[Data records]
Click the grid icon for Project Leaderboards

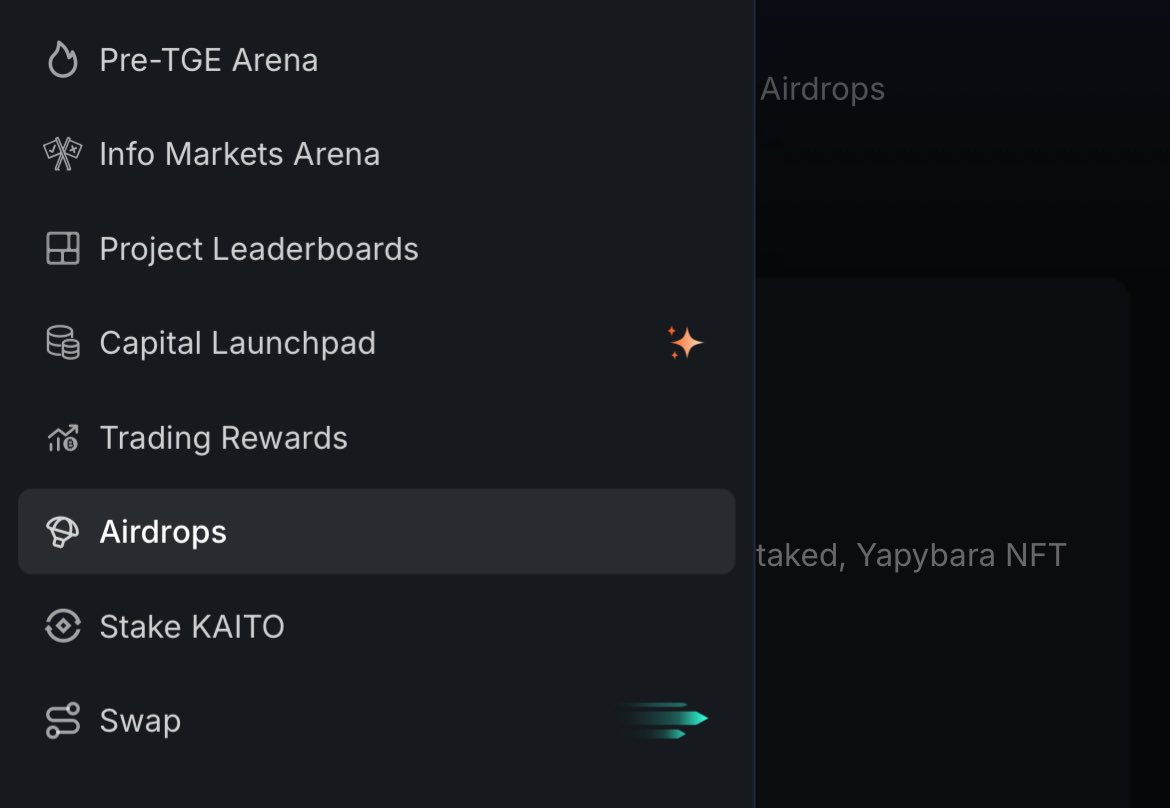[x=62, y=249]
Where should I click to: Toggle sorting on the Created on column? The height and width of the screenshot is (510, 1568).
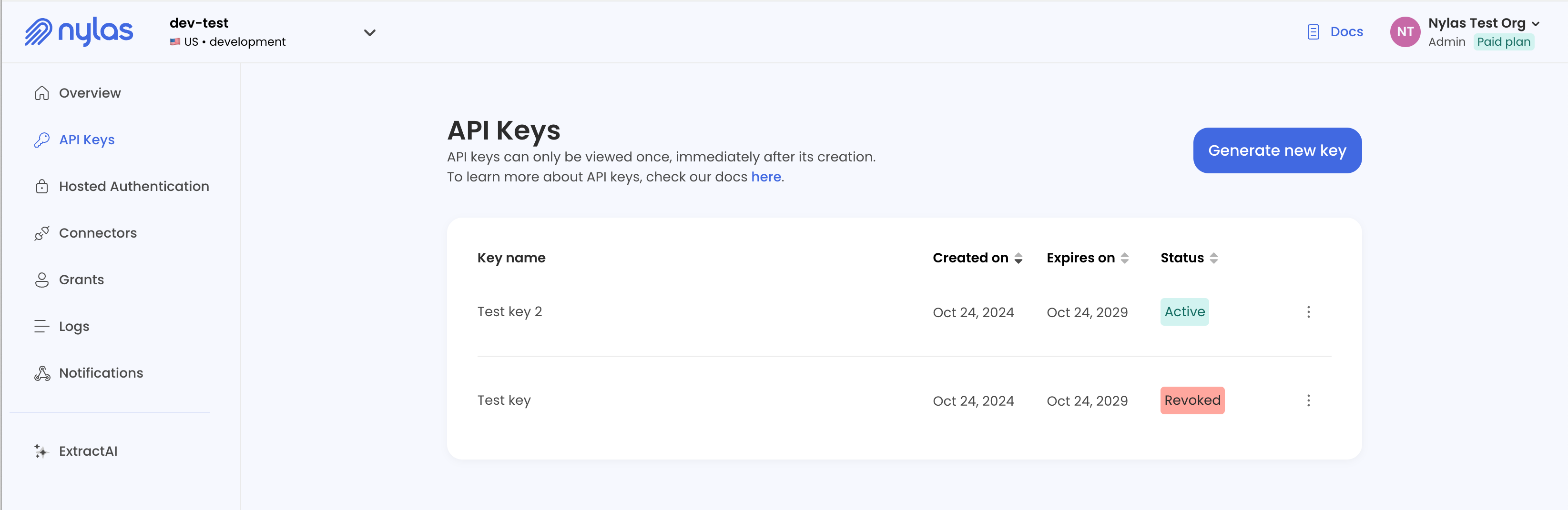click(x=1018, y=258)
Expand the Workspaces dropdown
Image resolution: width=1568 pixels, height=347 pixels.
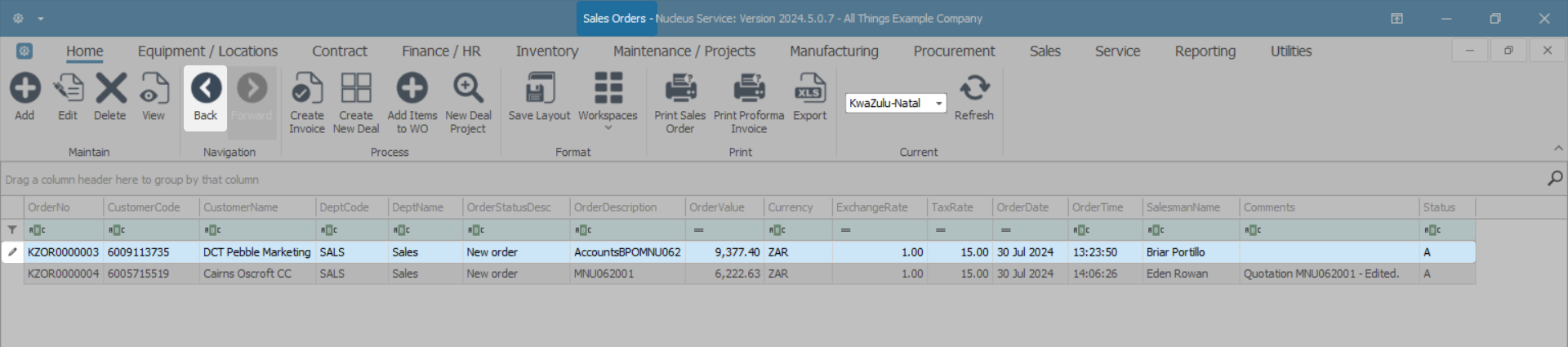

*ABOUT THIS EXERCISE*
The data above is to be printed exactly, all of it, except for the pictures.

*TASK SOLUTION*
Click the grid icon for Project Leaderboards

[x=62, y=249]
Where should I click to: Toggle sorting on the Created on column? The height and width of the screenshot is (510, 1568).
click(x=1018, y=258)
Expand the Workspaces dropdown
Image resolution: width=1568 pixels, height=347 pixels.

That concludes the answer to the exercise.